Eso sí. La gente corría que se las pelaba. Y corría bien, nada de cadáveres cada dos por tres. Aquellos señores eran maratonianos de verdad. Así que yo también me dispuse a ser un alumno aventajado mientras mis piernas quisieran correr al ritmo propuesto. ¿Cuál? Uno que me permitiera bajar mi registro en Barbastro antes del Maratón de Frankfurt en 2013. ¿Con la mitad de kilómetros y tres kilos más de peso? Ni de coña diría cualquiera de aquellos alumnos tan experimentados.

Pero bueno. Cosas del destino, el reloj iba por un sitio, los kilómetros del circuito por otro, y mis piernas por los cerros de Úbeda. Pero iban, esa era la cuestión, que allí estaba el tío dándole carrete a la esperanza, imprimiendo ritmo a las zancadas y manteniendo alta la cabeza. Ese era yo, corriendo en casa y dispuesto a no liarla si las circunstancias eran buenas. Y así pasaba la carrera, con los primeros quince kilómetros casi dentro de la primera hora y los músculos preparando a la mejor artillería para salir a combatir el final de la carrera. Si apretaba los dientes mejoraría mi marca. Eso seguro.
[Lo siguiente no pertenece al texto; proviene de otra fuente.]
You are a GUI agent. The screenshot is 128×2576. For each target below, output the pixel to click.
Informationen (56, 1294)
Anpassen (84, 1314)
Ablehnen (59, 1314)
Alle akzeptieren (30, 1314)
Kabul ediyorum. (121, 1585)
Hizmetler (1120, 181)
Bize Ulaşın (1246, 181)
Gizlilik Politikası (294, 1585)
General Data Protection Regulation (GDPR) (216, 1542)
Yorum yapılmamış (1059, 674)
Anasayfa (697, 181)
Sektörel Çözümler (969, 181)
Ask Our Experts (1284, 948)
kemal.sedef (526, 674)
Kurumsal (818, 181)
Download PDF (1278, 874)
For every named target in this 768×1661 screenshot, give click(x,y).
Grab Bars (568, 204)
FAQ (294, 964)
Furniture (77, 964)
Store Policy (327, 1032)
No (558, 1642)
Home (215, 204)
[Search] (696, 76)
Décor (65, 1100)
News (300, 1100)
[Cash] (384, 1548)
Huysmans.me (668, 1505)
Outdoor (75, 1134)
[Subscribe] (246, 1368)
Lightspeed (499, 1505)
Así que avancé más y con mejor cadencia, acercándome a cuatro minutos por kilómetro de una manera desconocida para mí en esa distancia. Sonreía a medias, y no sonreí nada cuando vi los tres kilómetros sobre grava que teníamos que correr antes de llegar a las inmediaciones del Estado Olímpico. Aquello era un recorrido rápido. Sí, señor. Era la mejor sorpresa del día, la mejor señal para que cada uno de nosotros pudiera calcularse su ritmo de maratón. Bendita tierra. Qué bien nos vino para las articulaciones, porque para los músculos se hizo el estropicio. Igual que el maratón de Frankfurt. Abductor izquierdo y gemelo derecho a punto de estallar en el kilómetro diecinueve. Muy cerca de cumplir un Objetivo, pero mucho más cerca de tirarlo todo por la borda.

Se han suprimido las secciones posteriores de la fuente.